Explanation:
The second derivative is already given, but here's how you can find it using product rule:
f(x) = x²e²ˣ
f'(x) = x² (2e²ˣ) + (2x) e²ˣ
f'(x) = 2e²ˣ (x² + x)
f"(x) = 2e²ˣ (2x + 1) + 4e²ˣ (x² + x)
f"(x) = 2e²ˣ (2x² + 4x + 1)
Now, we evaluate f"(x). e²ˣ is always positive.

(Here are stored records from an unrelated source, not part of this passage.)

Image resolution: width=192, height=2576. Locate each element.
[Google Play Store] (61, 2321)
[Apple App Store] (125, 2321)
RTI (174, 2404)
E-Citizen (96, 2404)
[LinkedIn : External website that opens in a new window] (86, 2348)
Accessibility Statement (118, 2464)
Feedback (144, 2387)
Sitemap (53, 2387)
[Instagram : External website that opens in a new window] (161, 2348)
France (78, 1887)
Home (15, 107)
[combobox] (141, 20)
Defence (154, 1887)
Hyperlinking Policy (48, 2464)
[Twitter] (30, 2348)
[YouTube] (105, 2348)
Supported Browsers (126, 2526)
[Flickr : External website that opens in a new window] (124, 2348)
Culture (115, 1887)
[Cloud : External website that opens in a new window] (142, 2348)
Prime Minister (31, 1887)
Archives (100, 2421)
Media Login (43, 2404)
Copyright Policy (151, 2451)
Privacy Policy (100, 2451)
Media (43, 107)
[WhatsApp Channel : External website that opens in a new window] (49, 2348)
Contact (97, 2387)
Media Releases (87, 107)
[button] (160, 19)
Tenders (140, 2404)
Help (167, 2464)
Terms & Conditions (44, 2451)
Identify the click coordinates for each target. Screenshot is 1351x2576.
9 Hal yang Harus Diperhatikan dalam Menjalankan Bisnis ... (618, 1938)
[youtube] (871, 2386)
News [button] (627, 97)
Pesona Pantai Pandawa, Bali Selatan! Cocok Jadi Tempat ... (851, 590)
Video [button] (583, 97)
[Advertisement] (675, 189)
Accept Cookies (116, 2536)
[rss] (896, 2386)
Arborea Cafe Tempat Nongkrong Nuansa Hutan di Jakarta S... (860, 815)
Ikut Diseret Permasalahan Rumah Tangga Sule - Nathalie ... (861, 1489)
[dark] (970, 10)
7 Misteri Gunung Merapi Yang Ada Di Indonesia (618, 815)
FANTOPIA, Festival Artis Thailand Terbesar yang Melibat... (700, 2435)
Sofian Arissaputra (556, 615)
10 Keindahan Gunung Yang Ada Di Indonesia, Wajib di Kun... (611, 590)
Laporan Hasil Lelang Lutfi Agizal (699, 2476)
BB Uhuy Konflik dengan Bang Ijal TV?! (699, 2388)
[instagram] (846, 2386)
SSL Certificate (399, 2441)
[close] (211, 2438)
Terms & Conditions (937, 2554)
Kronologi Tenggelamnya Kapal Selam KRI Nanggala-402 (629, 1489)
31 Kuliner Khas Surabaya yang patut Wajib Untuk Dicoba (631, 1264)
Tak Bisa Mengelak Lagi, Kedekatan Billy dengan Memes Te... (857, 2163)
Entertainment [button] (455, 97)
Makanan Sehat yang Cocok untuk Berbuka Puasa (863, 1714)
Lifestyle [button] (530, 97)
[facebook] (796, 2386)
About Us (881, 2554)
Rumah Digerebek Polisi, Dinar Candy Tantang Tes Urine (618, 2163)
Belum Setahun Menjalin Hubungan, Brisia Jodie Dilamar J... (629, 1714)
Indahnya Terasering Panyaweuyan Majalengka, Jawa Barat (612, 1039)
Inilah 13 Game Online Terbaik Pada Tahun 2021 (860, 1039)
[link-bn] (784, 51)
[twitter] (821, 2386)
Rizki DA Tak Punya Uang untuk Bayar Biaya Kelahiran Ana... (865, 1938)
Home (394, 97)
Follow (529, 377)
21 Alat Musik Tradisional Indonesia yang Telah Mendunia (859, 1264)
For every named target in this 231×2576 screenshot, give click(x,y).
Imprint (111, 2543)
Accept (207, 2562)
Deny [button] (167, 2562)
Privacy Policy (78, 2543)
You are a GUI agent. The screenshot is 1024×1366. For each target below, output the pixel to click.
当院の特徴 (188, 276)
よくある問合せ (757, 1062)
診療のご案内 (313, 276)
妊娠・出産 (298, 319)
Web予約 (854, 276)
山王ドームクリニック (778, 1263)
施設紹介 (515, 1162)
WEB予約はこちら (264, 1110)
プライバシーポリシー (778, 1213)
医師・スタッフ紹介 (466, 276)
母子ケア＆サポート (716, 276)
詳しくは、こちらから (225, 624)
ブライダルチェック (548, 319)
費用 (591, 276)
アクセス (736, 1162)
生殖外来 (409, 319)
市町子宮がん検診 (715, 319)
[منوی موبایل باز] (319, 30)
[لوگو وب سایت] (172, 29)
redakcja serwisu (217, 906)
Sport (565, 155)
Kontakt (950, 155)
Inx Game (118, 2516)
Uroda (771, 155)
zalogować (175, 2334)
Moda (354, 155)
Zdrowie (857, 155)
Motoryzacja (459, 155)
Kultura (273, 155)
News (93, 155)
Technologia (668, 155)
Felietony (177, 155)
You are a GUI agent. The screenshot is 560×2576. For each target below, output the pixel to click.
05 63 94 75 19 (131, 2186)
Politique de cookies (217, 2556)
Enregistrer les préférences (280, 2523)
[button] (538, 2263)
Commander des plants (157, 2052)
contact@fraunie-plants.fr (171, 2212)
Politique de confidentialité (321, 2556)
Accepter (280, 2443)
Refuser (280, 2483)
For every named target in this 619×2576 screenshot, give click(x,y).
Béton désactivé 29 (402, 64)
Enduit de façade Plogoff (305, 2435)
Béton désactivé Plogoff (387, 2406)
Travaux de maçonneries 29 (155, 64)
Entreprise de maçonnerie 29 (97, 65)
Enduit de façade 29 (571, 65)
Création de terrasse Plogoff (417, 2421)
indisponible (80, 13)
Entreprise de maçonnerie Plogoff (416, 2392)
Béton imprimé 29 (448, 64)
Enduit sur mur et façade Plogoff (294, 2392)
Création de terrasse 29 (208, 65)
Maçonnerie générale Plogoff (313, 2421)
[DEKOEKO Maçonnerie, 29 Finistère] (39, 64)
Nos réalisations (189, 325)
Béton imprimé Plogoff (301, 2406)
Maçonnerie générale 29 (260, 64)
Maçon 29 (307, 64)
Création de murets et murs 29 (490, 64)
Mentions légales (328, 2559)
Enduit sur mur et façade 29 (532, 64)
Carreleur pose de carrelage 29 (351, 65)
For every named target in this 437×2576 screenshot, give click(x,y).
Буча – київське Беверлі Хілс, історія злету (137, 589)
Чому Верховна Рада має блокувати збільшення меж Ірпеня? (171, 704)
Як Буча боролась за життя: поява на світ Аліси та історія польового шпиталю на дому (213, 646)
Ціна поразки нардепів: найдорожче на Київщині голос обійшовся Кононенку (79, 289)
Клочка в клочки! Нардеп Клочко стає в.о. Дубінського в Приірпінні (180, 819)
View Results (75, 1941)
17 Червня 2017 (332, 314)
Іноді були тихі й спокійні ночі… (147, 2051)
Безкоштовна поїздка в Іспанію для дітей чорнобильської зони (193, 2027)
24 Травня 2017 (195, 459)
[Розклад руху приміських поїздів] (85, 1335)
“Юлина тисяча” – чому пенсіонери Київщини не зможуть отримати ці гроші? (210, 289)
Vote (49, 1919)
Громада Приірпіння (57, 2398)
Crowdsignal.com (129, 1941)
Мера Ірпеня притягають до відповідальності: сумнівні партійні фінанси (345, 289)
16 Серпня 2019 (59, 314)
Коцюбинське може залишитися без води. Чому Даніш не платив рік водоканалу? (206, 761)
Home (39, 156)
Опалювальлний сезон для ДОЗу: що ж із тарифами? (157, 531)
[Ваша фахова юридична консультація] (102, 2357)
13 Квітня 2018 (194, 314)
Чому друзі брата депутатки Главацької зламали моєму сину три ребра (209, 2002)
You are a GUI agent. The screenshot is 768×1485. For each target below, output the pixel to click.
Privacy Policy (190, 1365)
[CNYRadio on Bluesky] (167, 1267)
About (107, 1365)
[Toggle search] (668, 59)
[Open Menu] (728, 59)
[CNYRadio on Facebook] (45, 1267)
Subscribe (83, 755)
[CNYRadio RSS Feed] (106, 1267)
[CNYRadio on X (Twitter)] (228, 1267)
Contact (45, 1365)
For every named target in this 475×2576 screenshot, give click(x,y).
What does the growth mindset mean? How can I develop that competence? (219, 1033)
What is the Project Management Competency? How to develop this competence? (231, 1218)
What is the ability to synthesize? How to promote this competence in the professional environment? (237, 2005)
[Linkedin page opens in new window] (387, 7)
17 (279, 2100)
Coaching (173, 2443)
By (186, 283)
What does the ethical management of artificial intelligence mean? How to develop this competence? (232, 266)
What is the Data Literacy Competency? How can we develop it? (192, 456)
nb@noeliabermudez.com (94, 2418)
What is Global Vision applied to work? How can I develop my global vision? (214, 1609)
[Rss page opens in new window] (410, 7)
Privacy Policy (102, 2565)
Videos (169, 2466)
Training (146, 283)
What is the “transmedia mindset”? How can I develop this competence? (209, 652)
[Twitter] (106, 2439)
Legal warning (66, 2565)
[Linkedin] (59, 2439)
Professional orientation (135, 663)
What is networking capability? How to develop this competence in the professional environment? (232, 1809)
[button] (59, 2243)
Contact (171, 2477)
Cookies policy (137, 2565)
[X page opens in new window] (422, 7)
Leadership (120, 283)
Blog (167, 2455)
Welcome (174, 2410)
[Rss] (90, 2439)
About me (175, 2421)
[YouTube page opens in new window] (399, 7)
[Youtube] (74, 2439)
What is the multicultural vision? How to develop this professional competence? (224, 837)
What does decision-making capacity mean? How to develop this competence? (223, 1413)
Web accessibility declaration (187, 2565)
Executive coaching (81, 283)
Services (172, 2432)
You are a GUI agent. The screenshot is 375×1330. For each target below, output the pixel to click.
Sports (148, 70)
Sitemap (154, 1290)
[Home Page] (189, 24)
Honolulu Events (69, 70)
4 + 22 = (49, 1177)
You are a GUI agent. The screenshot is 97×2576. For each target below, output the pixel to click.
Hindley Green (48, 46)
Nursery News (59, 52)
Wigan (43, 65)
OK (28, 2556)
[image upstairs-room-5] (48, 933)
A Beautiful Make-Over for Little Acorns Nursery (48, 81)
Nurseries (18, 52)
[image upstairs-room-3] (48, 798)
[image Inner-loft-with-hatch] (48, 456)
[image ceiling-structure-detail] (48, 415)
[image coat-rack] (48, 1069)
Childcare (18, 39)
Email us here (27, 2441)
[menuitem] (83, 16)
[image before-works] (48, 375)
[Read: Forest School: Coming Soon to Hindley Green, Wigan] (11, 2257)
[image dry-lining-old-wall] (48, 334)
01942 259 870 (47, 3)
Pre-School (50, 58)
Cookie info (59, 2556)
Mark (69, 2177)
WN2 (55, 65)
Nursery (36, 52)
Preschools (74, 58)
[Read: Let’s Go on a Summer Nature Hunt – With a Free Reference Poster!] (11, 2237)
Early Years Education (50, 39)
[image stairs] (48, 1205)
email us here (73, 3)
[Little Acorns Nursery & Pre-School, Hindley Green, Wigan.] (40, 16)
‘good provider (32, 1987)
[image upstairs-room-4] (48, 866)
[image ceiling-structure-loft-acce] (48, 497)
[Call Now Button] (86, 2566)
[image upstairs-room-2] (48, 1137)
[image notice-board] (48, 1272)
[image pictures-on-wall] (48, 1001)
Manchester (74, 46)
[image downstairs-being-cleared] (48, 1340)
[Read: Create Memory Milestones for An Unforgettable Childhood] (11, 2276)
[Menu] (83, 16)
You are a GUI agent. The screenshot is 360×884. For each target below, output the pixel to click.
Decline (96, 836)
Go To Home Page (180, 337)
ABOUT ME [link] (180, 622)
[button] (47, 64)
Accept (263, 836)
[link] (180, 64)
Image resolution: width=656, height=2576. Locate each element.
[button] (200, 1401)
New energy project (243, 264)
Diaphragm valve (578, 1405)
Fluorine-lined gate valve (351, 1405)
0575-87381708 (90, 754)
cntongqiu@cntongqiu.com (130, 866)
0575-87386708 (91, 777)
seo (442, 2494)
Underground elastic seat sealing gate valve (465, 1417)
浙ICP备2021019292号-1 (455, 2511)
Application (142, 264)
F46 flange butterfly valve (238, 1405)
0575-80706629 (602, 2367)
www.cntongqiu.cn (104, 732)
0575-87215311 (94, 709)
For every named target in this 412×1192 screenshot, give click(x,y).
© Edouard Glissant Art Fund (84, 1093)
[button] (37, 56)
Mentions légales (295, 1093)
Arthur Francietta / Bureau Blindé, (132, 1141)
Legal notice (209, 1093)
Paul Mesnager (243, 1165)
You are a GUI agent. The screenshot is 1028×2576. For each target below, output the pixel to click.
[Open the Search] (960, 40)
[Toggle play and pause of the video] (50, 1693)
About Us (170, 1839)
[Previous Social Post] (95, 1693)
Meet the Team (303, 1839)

So let's check when the other factor is 0:
2x² + 4x + 1 = 0
x = [ -4 ± √(16 − 4(2)(1)) ] / 2(2)
x = [ -4 ± √(16 − 8) ] / 4
x = (-4 ± 2√2) / 4
x = (-2 ± √2) / 2
There are two places when f"(x) is 0. So we can split the domain into 3 intervals:
x < (-2 − √2) / 2
(-2 − √2) / 2 < x < (-2 + √2) / 2
x > (-2 + √2) / 2
Evaluate the sign of f"(x) in each interval.
x < (-2 − √2) / 2 → f"(x) > 0
(-2 − √2) / 2 < x < (-2 + √2) / 2 → f"(x) < 0
x > (-2 + √2) / 2 → f"(x) > 0
So f(x) is concave down in the interval (-2 − √2) / 2 < x < (-2 + √2) / 2, and concave up everywhere else.